Atypical Movements in Autism Spectrum Disorders

Impaired motor function occurs in autism spectrum disorders, as well as the core symptoms of repetitive behaviours, and difficulty with social interaction. Individuals with autism often present with faulty perception of movement and problems with motor control. Presence of gross and fine motor skill impairments suggest a basic flaw in movement kinematics.

This study investigated 14 adults with ASD and 15 controls to see if abnormal movements contribute to the perception aberration and motor control symptoms. Trajectory, velocity, jerk and sinusoidal arm movements were measured and compared between ASD adults and controls. Also the perceptions of what was natural and unnatural movements were recorded by participants.

An IR Vicon motion tracking system was used to assess velocity, acceleration and jerk during a movement execution task including sinusoidal arm movements.
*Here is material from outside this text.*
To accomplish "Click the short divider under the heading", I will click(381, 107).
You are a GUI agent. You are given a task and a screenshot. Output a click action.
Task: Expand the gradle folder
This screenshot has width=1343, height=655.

In the perception task, ASD adults classified whether specific virtual movements were abnormal or normal.

In this study, ASD adults showed greater kinematic acceleration and velocity and more jerky movements compared with controls. The level of atypical movements correlated with their perception of the degree of their kinematic abnormality, and severity of autism symptoms measured by ADOS.

The authors suggested that atypical kinematics in ASD adults may contribute to loss of motor control and distort their perception of the actions of others.

Cook JL, Blakemore S-J, Press C. Atypical basic movement kinematics in autism

spectrum conditions. Brain 2013: 136; 2816-24.